Hockey sticks beware – dendro rulz!

A new study shows modern temperatures are not unprecedented and disproves an important part of Mann’s “hockey stick” paper of 1999.

Orbital forcing of tree-ring data, J. Esper et al., says:

“… large-scale near-surface air-temperature reconstructions [specifically the hockey stick] relying on tree-ring data may underestimate pre-instrumental temperatures including warmth during Medieval and Roman times.”

This is beautiful.

4 Thoughts on “Hockey sticks beware – dendro rulz!

  1. Marian on July 14, 2012 at 2:21 pm said:

    I see HT seems to be silent on that one. Still embracing Mann 🙂

    Of course there’s been numerous studies over the years that have said the same. Inconveniently get’s in the way though.

  2. Richard C (NZ) on July 14, 2012 at 2:44 pm said:

    Actually it’s still a hockey stick of sorts – just more like a stubby field hockey stick with a couple of thick offset hand grip wrappings than it is an ice hockey stick.

    Very unwieldy I would have thought being an ex field hockey player from school days.

  3. Simon on July 26, 2012 at 5:42 pm said:

    Mann’s “hockey stick” was a meta-study (a study of studies) and this is only one data-set from one part of the globe.These are boreal forests, which shut down over winter so there would be no information on winter temperatures. It would be interesting to know what is affecting tree growth over the most recent decades.

  4. Bob D on July 27, 2012 at 9:51 am said:

    Simon, my understanding is that MBH wasn’t a meta-study, it was a flawed technique using many proxies. The flaw was two fold: the baseline averaging, followed by the selection method that weighted massively in favour of hockey-stick shaped proxies. Indeed, it was proven later that even random red noise-generated data sets would produce a hockey stick shape.

    The winter temperatures shouldn’t matter, as long as we compare like with like. Ie: the tree growth 2,000 years ago was higher than in recent years. Unless someone can show that these trees grew in a different way 2,000 years ago, the result is valid.

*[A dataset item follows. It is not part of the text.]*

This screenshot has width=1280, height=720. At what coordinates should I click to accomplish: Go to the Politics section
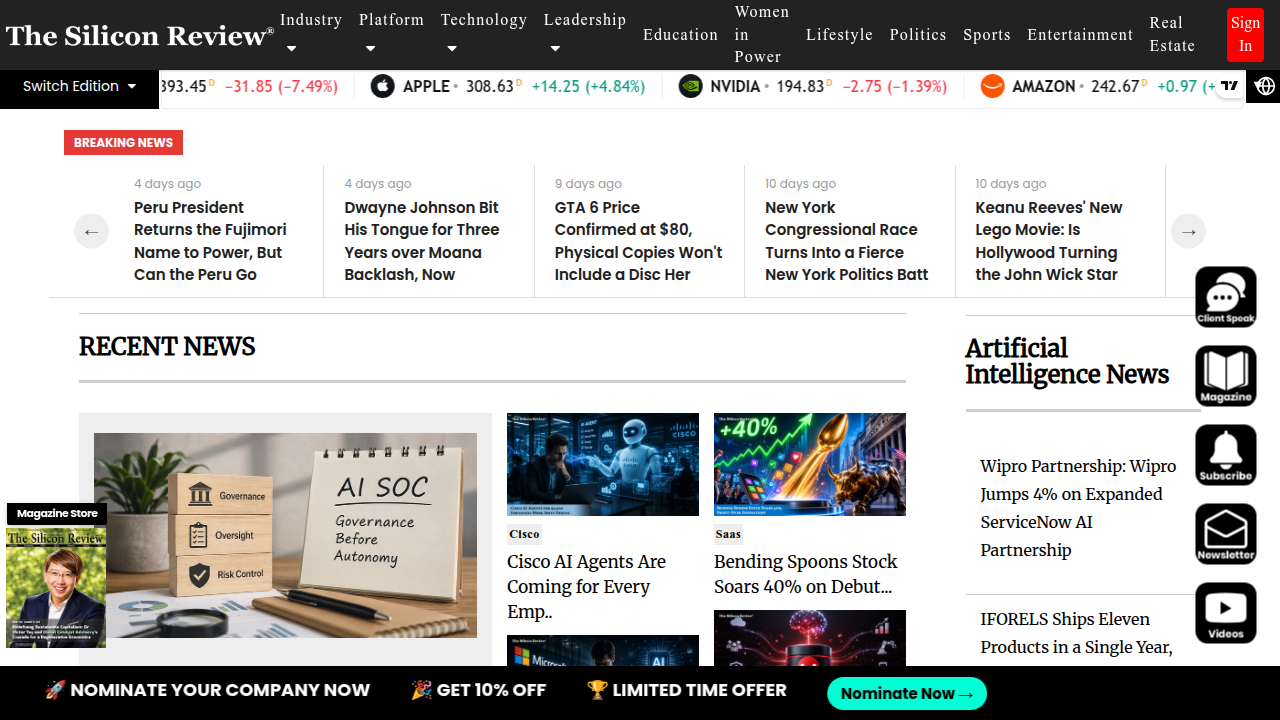918,34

    The paper is interesting in that it’s a high-quality series, made up of 587 data series. It may be from only one region, but it exhibits all the characteristics of the known historical and archeological records: a RWP followed by a cool Dark Ages, then the MWP, LIA, and CWP. The RWP is warmer than the MWP which was marginally warmer than the CWP. So it confirms what is already known from countless other global sources.

    The outlier is MBH, and it has been proven to be fatally flawed, which explains why it’s the outlier.